Como regra geral, podemos afirmar que quem administra bens ou interesses alheios está obrigado a prestar contas da sua administração ao titular desses mesmos bens ou interesses.
Uma das situações em que existe a obrigação de prestar contas é a do cabeça-de-casal, exceto quando a este pertença o usufruto dos bens em causa (art.º 2093.º do C. Civil).
Na situação que nos ocupa inexiste cabeça-de-casal judicialmente investido, porquanto os presentes autos de prestação de contas iniciaram-se quando ainda não estava pendente processo de inventário para partilha de bens deixados por morte de CC. No entanto, esta circunstância não impede que sobre o Recorrido, na sua qualidade de cônjuge do falecido, impenda a obrigação de prestar contas dos bens cuja administração tem vindo a levar a cabo.
Realmente, conforme bem se refere no Acórdão do Tribunal da Relação do Porto de 30 de maio de 2018 (em www.dgsi.pt), «Importa, desde logo, sopesar que o desempenho das funções de cabeça de casal não depende da nomeação em inventário. Como o adverte Lopes Cardoso [...] não é verdade que a “entidade” cabeça de casal só tenha existência dentro do processo de inventário depois de aí reconhecida por despacho transitado, antes se devendo considerar que o cabeça de casal deve entrar de facto no exercício das funções de administração que lhe competem logo que se dê a abertura da herança ou, no caso de património conjugal, logo que ocorra o divórcio ou a separação judicial de bens.” [...]
Portanto, a circunstância de não existir qualquer decisão formal de nomeação de cabeça de casal não impede que ele detenha essa qualidade e, sobretudo, que exerça as funções correspondentes. [...]” (em igual sentido segue o Acórdão do Tribunal da Relação de Lisboa de 18 de abril de 2023, consultável em www.dgsi.pt).». É aquilo a que vulgarmente se chama cabeça-de-casal de facto (neste sentido veja-se, de João António Lopes Cardoso, as Partilhas Judiciais, Volume III, Livraria Almedina, Coimbra, 1980, págs. 56 e 57).
Do que se conclui que, ao contrário do defendido pela Recorrente, o processo especial de prestação de contas não implica necessariamente a pendência de processo de inventário.
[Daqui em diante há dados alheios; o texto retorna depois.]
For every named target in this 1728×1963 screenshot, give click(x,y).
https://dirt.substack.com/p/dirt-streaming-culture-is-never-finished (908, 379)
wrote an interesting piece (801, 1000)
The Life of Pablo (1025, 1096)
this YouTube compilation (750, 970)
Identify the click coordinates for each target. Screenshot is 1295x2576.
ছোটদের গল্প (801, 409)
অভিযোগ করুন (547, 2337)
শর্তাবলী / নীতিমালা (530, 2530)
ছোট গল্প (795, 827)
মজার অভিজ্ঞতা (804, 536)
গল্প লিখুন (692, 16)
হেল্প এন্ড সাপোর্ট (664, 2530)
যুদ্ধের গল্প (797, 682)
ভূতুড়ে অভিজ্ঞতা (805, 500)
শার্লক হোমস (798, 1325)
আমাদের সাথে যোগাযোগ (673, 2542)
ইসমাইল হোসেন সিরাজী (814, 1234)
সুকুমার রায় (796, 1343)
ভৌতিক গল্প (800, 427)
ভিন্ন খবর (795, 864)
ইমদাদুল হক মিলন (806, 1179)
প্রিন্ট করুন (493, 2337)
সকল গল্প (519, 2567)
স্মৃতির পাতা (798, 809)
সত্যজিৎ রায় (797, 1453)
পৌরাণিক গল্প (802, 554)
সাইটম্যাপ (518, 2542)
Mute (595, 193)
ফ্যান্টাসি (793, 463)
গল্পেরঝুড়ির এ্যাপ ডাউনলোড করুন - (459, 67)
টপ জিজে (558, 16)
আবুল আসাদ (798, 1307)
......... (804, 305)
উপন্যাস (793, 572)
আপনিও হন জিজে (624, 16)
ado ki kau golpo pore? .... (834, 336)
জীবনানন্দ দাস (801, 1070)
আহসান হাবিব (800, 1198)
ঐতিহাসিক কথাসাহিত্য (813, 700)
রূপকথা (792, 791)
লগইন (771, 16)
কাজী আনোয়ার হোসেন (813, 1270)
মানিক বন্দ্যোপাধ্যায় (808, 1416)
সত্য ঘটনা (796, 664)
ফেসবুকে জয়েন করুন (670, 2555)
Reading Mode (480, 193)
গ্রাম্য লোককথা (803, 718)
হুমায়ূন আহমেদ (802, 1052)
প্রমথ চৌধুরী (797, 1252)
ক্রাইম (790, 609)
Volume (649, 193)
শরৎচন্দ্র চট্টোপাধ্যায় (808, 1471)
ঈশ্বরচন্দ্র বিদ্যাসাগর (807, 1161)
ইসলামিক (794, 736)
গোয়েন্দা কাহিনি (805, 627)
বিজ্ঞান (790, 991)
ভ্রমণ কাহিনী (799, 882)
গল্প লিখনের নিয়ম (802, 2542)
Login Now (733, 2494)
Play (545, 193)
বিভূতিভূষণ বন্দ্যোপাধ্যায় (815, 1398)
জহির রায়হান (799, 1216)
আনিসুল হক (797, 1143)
Conforme já tivemos o ensejo de referir, o processo especial de prestação de contas pelo cabeça-de-casal visa tão-somente o apuramento e a aprovação das receitas obtidas e das despesas realizadas por quem administra bens alheios e a eventual condenação no pagamento do saldo que venha a apurar-se.
O que significa que ao juiz apenas cabe declarar prestadas as contas apresentadas na decorrência da administração da herança, julgando justificadas as receitas e valorando as despesas suportadas, declarando a final o saldo verificado.
Assim, há tão-só que determinar o saldo das contas apresentadas em face das receitas e despesas apuradas e havendo saldo positivo determinar a sua distribuição pelos herdeiros (art.º 2093.º n.º 3 do C. Civil), havendo saldo negativo deduzir o respetivo montante ao ativo hereditário (art.º 2068.º do C. Civil).
Àquela decisão é, repete-se, estranha a matéria atinente ao ativo partilhável, dado que não cabe ao juiz no âmbito da ação de prestação de contas proceder a qualquer partilha, muito menos pronunciar-se sobre o ativo da herança, sob pena de nulidade da sentença por excesso de pronúncia (art.º 615.º n.º 1 d), parte final, do C. P. Civil).
Tendo em consideração que na ação especial de prestação de contas o ónus da prova da realização das despesas arroladas nas contas cabe ao apresentante das mesmas, entendemos, nos termos preditos, que o Recorrido cumpriu esse ónus apenas em parte.
O que significa que o presente recurso merece provimento.
O Apelado é responsável pelo pagamento das custas processuais (artigos 527.º e 529.º, ambos do C. P. Civil).